[Provided records Boundary: Start]
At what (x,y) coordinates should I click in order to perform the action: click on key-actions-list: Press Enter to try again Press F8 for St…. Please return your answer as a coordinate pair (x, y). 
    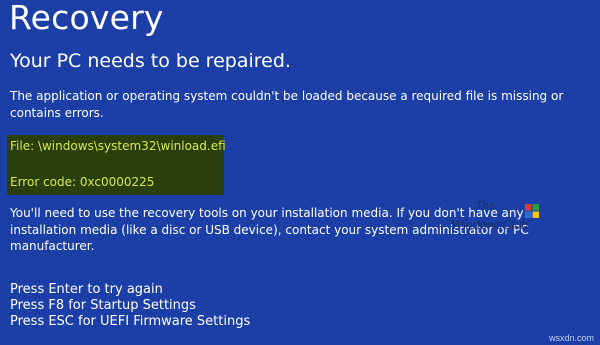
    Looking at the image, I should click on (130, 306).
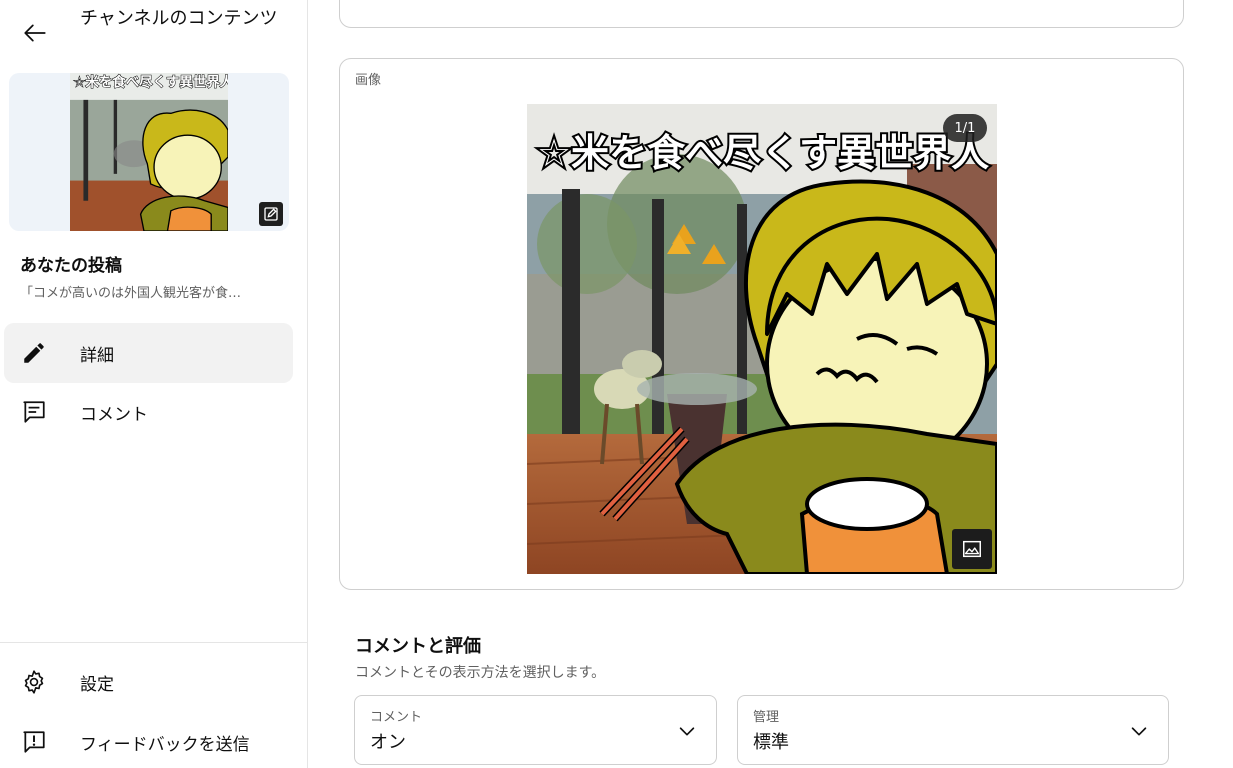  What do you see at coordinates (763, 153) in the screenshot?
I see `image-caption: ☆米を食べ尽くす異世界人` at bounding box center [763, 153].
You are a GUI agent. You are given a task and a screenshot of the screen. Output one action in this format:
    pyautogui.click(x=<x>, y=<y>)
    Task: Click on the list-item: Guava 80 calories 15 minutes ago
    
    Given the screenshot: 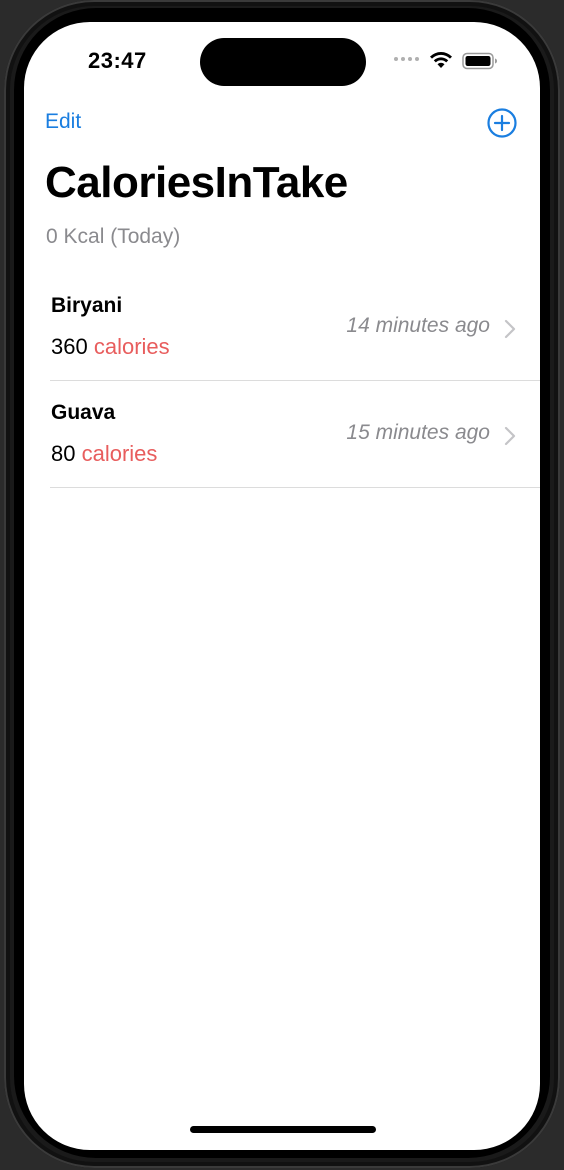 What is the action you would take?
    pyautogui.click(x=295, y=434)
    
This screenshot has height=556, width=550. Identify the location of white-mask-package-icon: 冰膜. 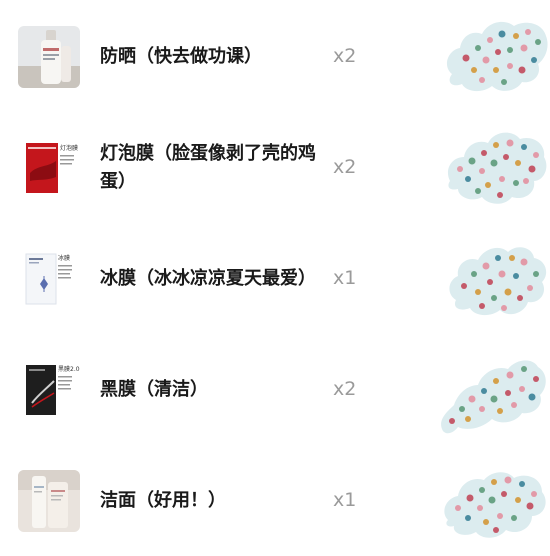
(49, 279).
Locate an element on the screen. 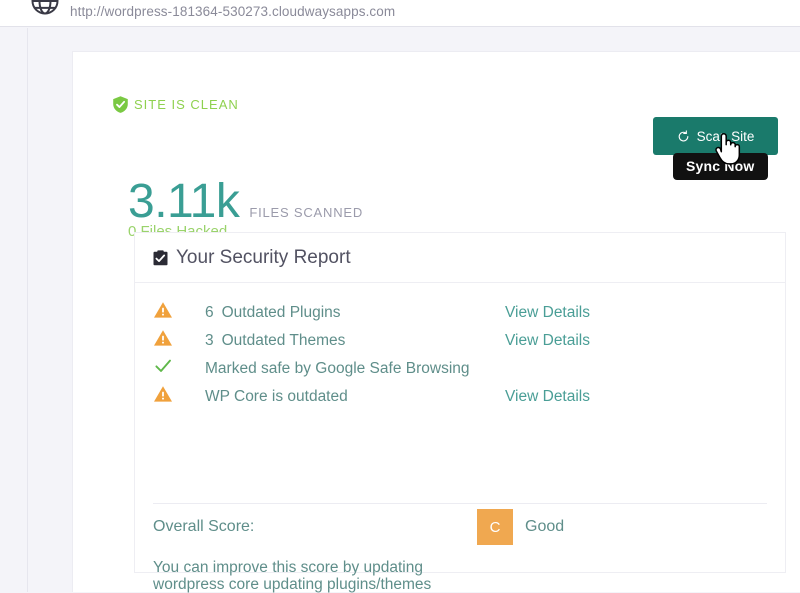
[Provided records Boundary: End]
_Task item_. Copy into a numbered list every line of the material from the one containing "This screenshot has" through the end, including both ends. Leave out blank lines and pictures.

_Completed exercise_.
1. This screenshot has height=556, width=550. Identify the location of white-mask-package-icon: 冰膜. 
2. (49, 279).
3. Locate an element on the screen. 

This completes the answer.